Exercise goal: Revise the data below so that each occurrence of "image size" reads "image dimensions", with every other part left as is. Omit the pictures from your answer.

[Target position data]
___

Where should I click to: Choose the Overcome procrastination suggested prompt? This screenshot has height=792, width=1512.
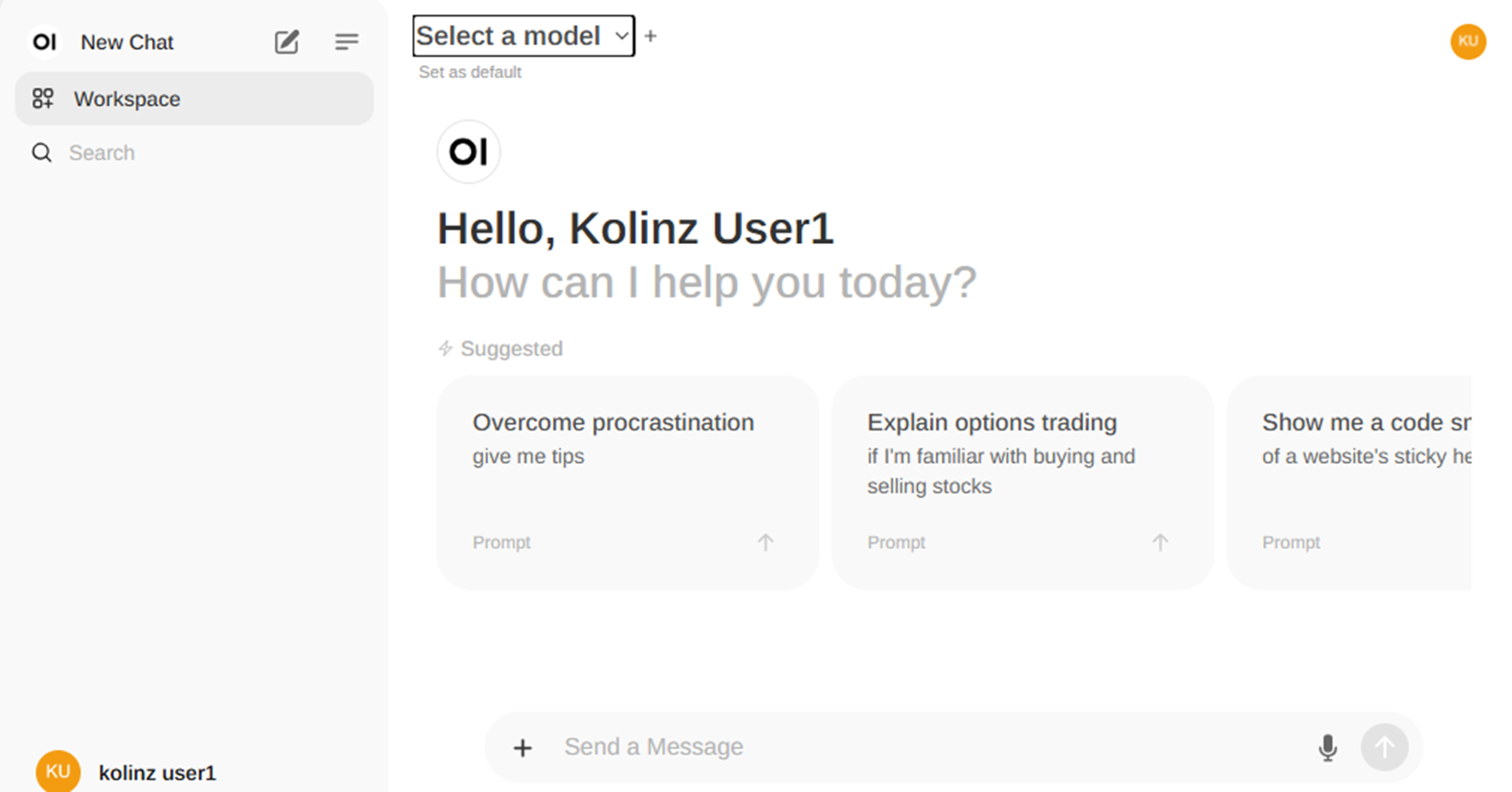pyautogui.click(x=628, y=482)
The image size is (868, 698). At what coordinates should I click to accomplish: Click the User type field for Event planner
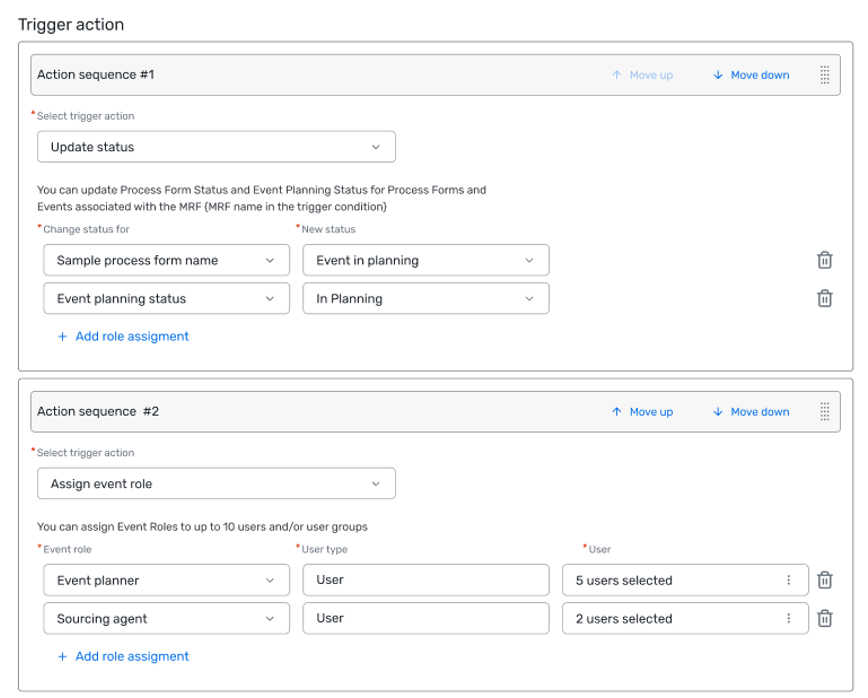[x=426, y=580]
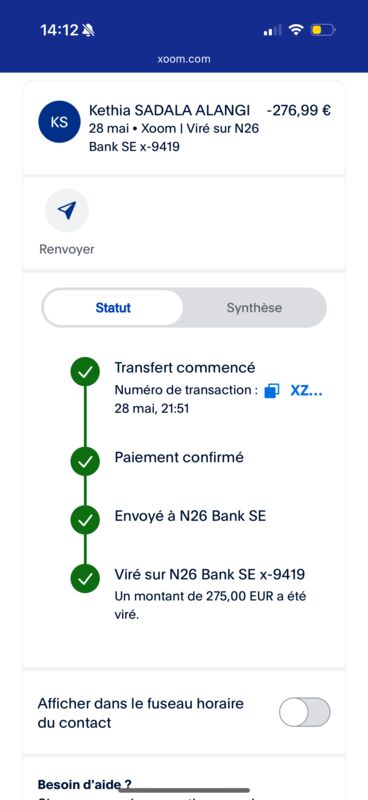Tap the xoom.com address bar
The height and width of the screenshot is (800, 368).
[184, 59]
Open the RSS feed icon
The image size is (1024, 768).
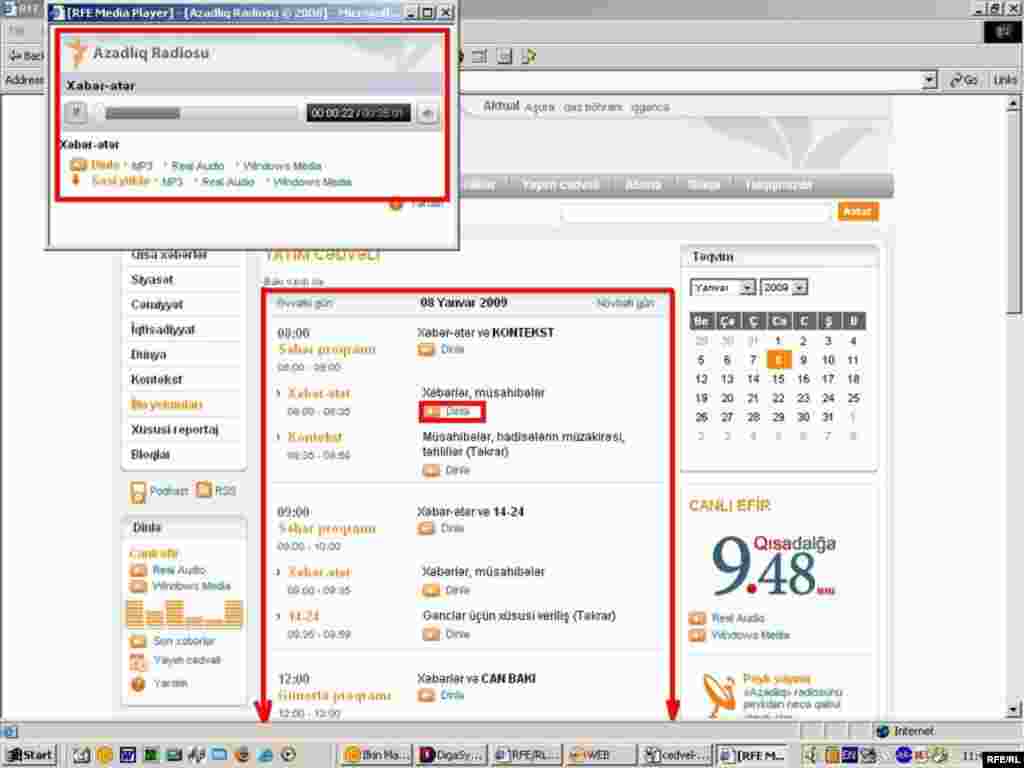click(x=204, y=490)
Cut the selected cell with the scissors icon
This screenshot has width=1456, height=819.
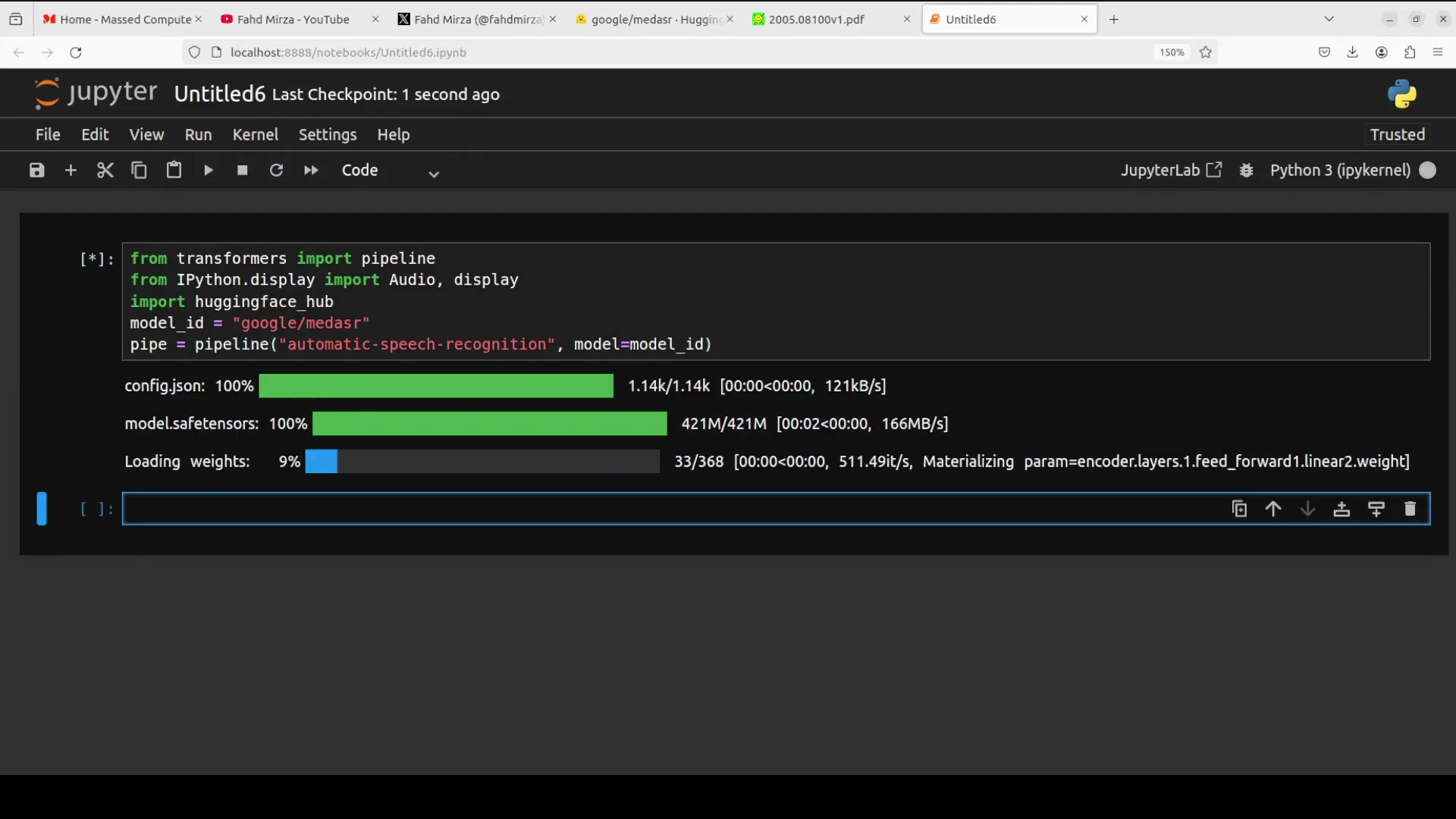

___

Exercise solution:
Where should I click to: Choose the Overcome procrastination suggested prompt? This screenshot has height=792, width=1512.
pyautogui.click(x=628, y=482)
The image dimensions is (868, 698). At what coordinates should I click to accomplish: Click the User type field for Event planner
[x=426, y=580]
Tap the xoom.com address bar
The height and width of the screenshot is (800, 368).
[184, 59]
Open the RSS feed icon
The image dimensions is (1024, 768).
click(x=204, y=490)
Cut the selected cell with the scissors icon
This screenshot has width=1456, height=819.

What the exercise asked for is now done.